Maass describes unpublished manuscripts and early-career novels as “feeling small.”  Parts of his book tells an author how to complicate things with sub-plots, deepen setting, heighten conflict, etc.  But I think his larger message is not just that things should be complicated not for their own sake, but because it better illuminates the themes of the book.

I’m not sure Writing the Breakout Novel would be as useful to a first-time novelist, although it certainly couldn’t hurt!  But any writer who has one or more novel manuscripts under the belt already would find this book to be thought-provoking, even eye-opening.  I’m definitely going to recommend this at the next meeting of my writers’ group.

Work in Progress update

Last night at my writers’ group I read chapter four of my WiP, which I have given the working title of “Piece.”  I was worried the writing wasn’t as smooth as what I normally read, and maybe it wasn’t.  Nevertheless, it got quite a reaction.  The chapter ends a cliff-hanger and members were asking if I’d brought Chapter Five with me.  A good sign, I think!

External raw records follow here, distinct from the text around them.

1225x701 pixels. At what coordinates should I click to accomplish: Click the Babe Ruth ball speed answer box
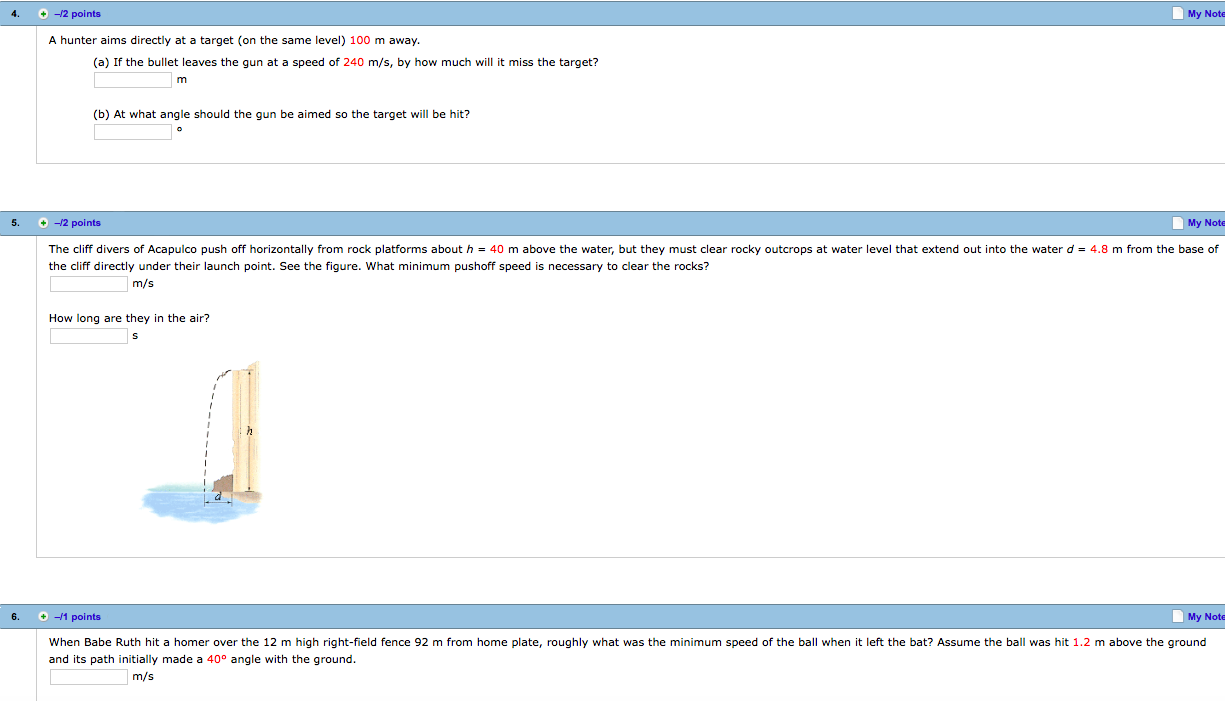89,677
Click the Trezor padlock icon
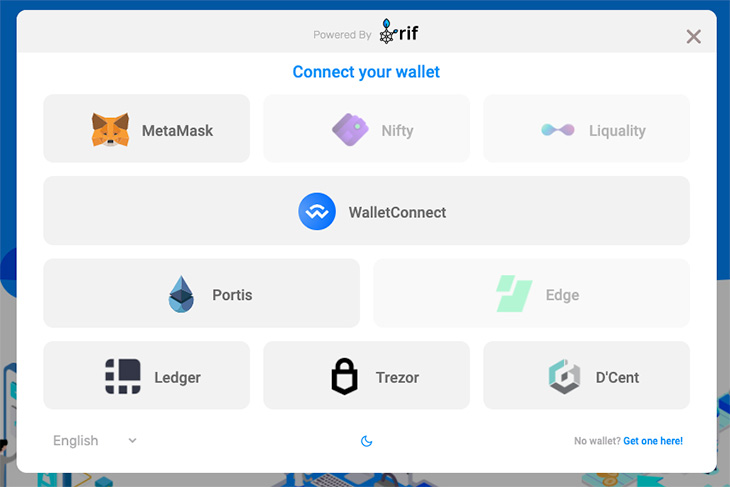 tap(345, 376)
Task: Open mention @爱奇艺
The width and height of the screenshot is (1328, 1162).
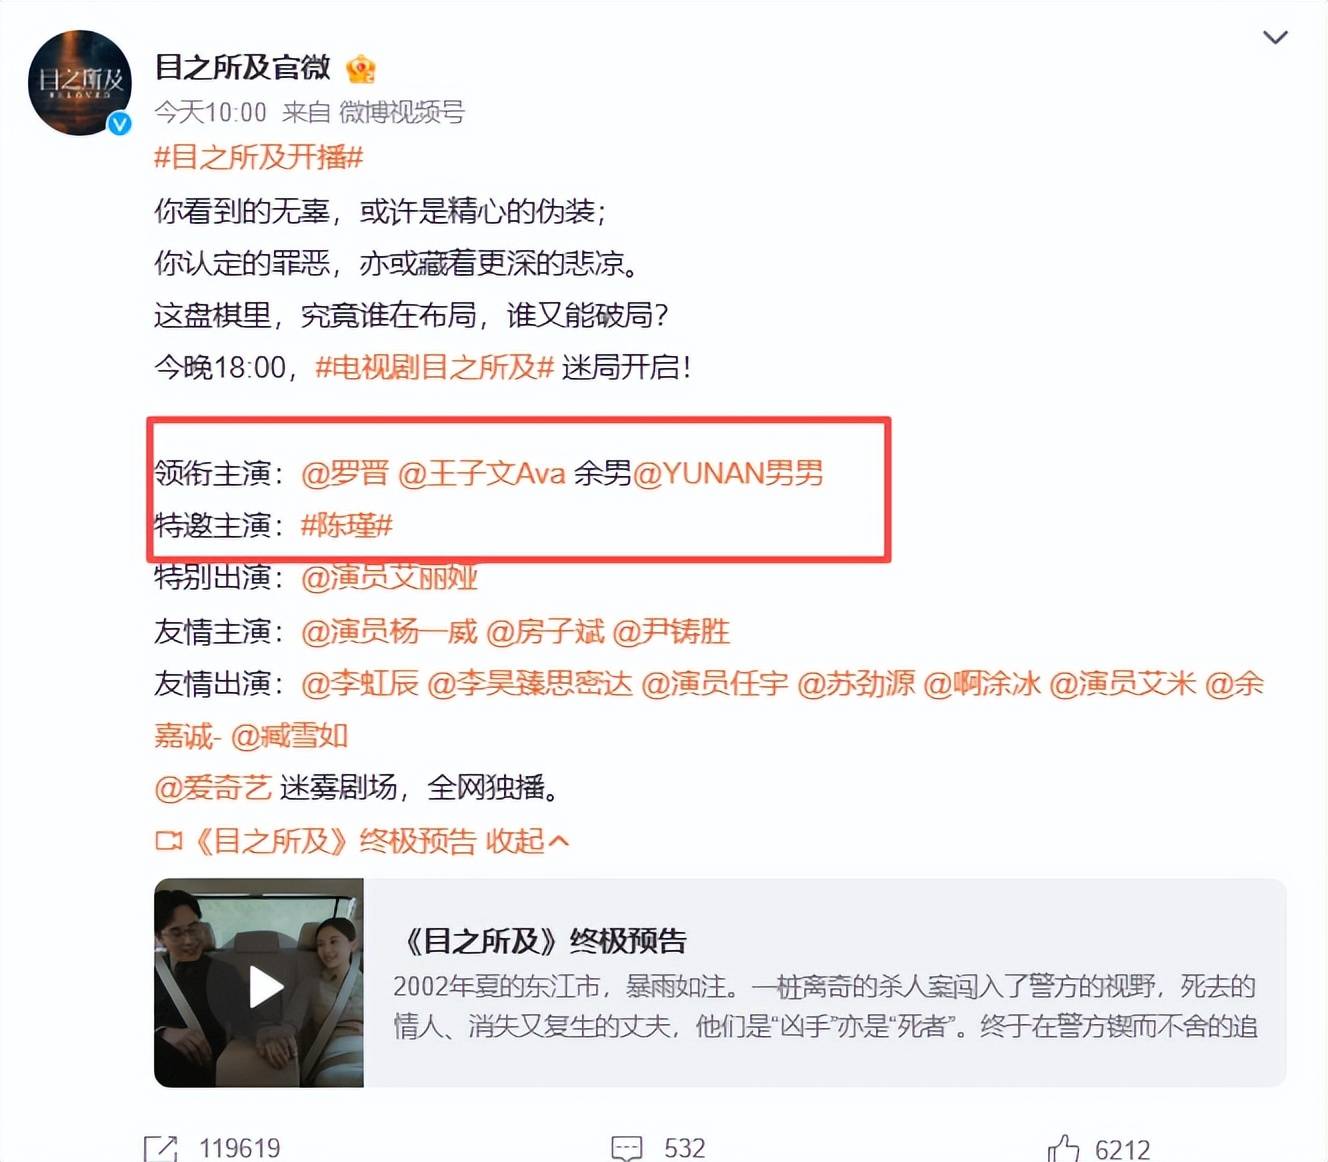Action: tap(213, 788)
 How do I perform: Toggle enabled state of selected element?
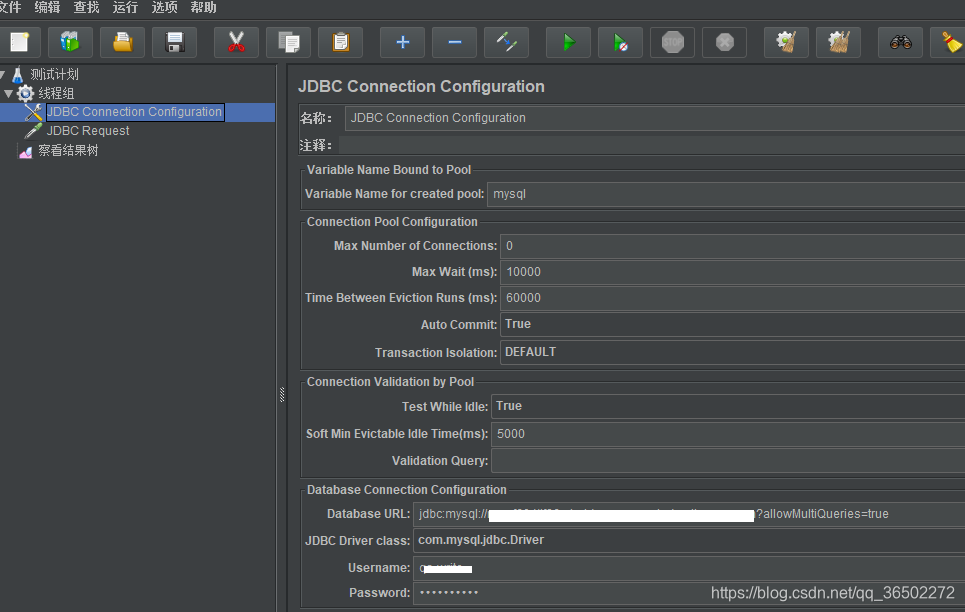coord(506,41)
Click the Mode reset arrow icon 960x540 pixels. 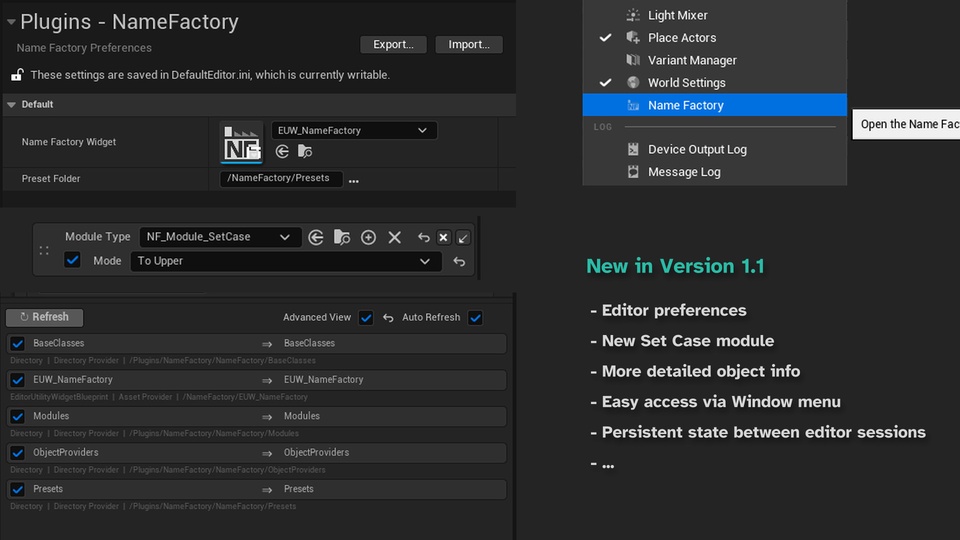point(459,262)
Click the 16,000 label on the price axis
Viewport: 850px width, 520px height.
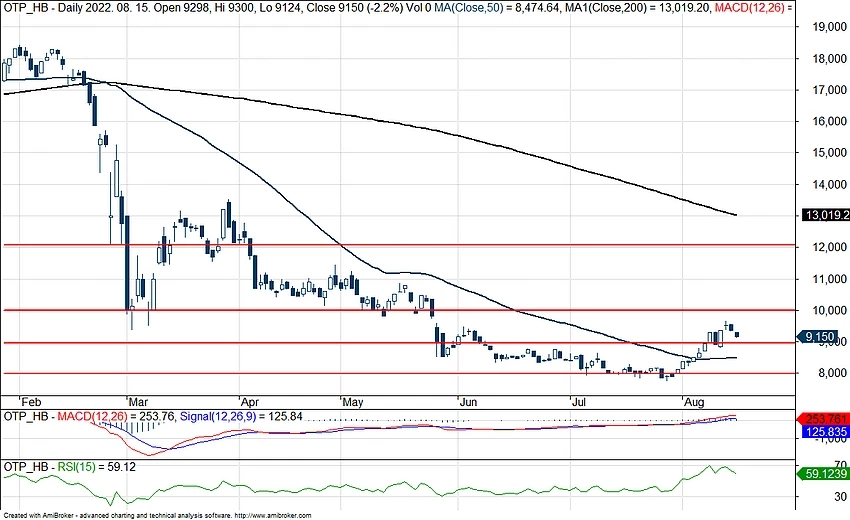click(823, 122)
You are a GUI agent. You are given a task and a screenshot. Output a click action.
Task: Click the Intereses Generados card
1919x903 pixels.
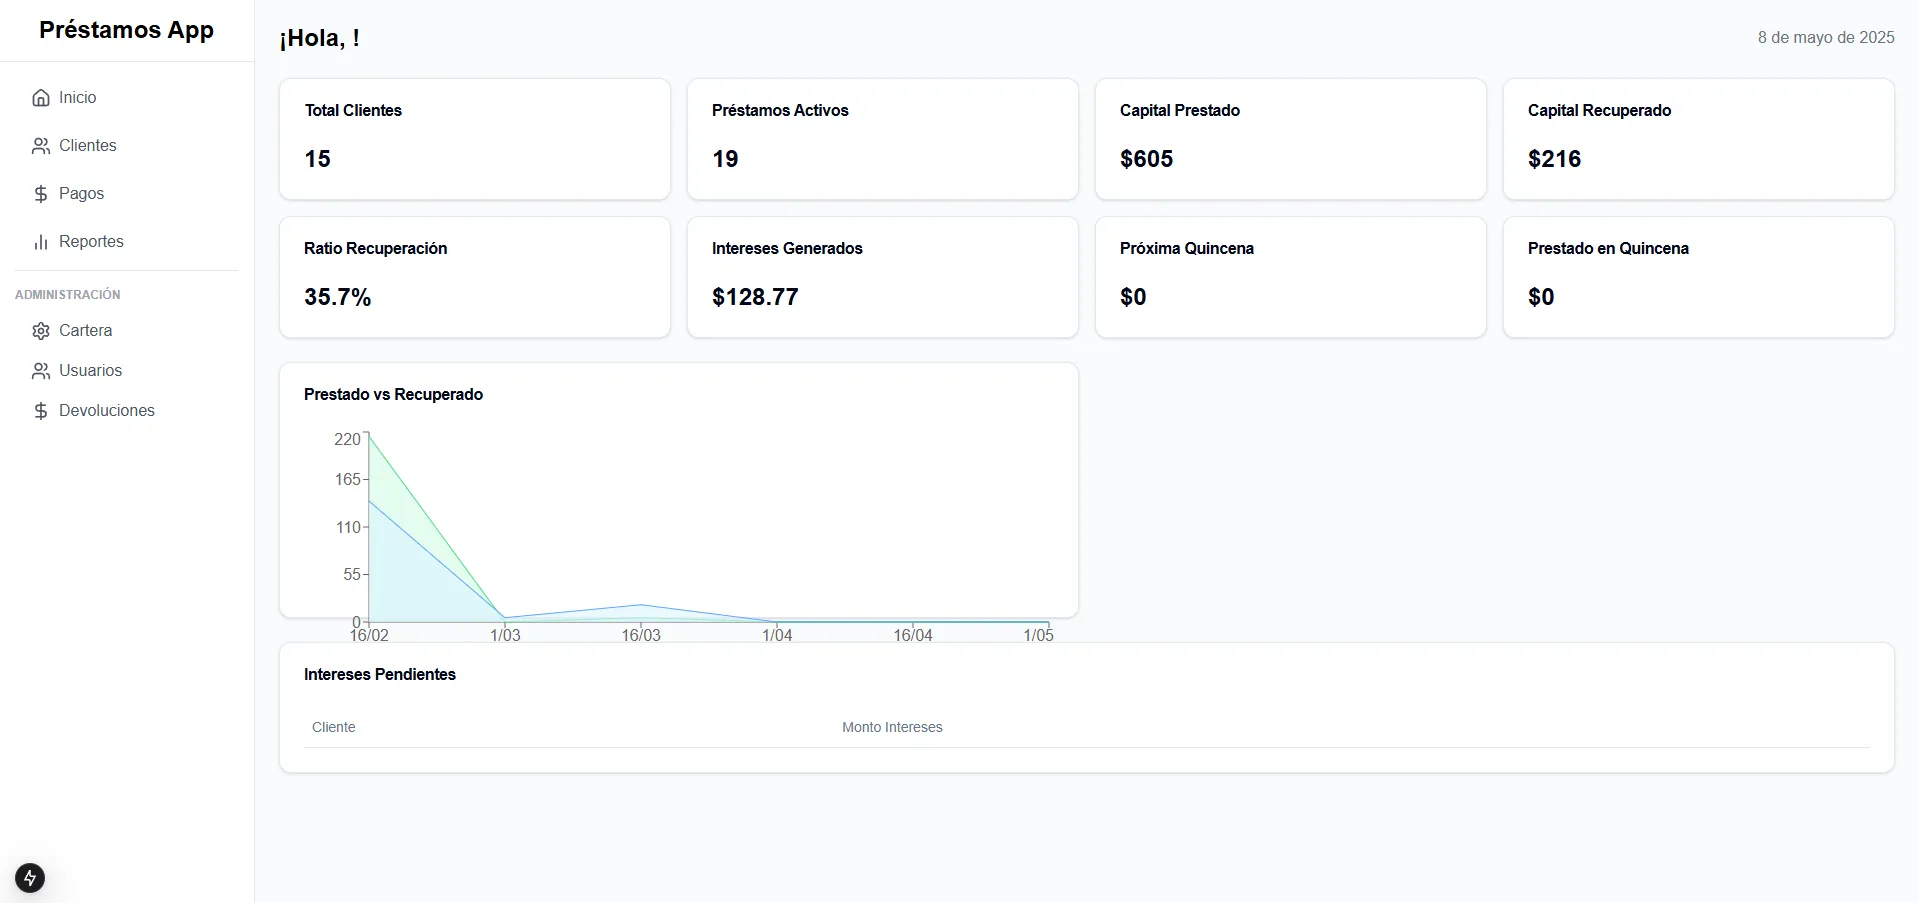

Oddly, the writing is coming easily in my WiP though I still don’t have certain basic parameters down, like who exactly should narrate certain chapters.  Still, it’s coming together, and my writing group is a big encouragement.

What I’m Reading: Conan

The current Conan the Barbarian comic series, put out by Dark Horse, is truly excellent.  Bryan Wood, who was known to me previously for his thoroughly researched Northlanders series about Vikings, is the writer.  For art, Dark Horse has put together a rotation of top-flight artists, most notably Becky Cloonan.

The series follows Conan early in his life, perhaps at twenty or so, during his time on board the ship of Belit, the pirate queen.  Although they meet as enemies, Conan so impresses her with his battle prowess that she invites him to join her crew.  He accepts and is soon sharing her bed as well.  Conan is presented here as already battle-hardened, but otherwise still somewhat naive in the ways of the world.  A scene in one issue shows him desparing in prison, believing himself betrayed by Belit after a raid gone awry, howling and near-suicidial over his broken heart.  Certainly an older Conan would not let himself be so affected by a love affair!

The depictions of the sea and the medieval coastal towns and cities are rendered as impressively as anything I’ve ever seen in comics.  The choice to show Conan as youthfully lean feels bold for a character typically presented as heavily-muscled.  And Belit, with her pale skin (often spattered in crimson blood) and lithe body, is up there with Vampirella and Catwoman as top sexy comic bad girls.

Actually, the series has so enthused me for Conan I’ve gone back and gotten out my old paperbacks reprinting the original Robert E. Howard stories.  I read Tower of the Elephant just for fun, and found it as entertaining as I did as a teen-ager.  Yes, the prose is purple, and you don’t read these for their nuanced characters.  But they certainly keep the pages turning.  I had forgotten the ending of TotE, and found it more Lovecraftian than is usual for Conan.  The Elephant was not a foe he could simply dispatch with his sword!

But as fun as the original stories are, I believe the current series actually surpasses them. Bryan Wood’s is the first Conan I’ve ever encountered that rises above his pulp origins and becomes a truly sympathetic character.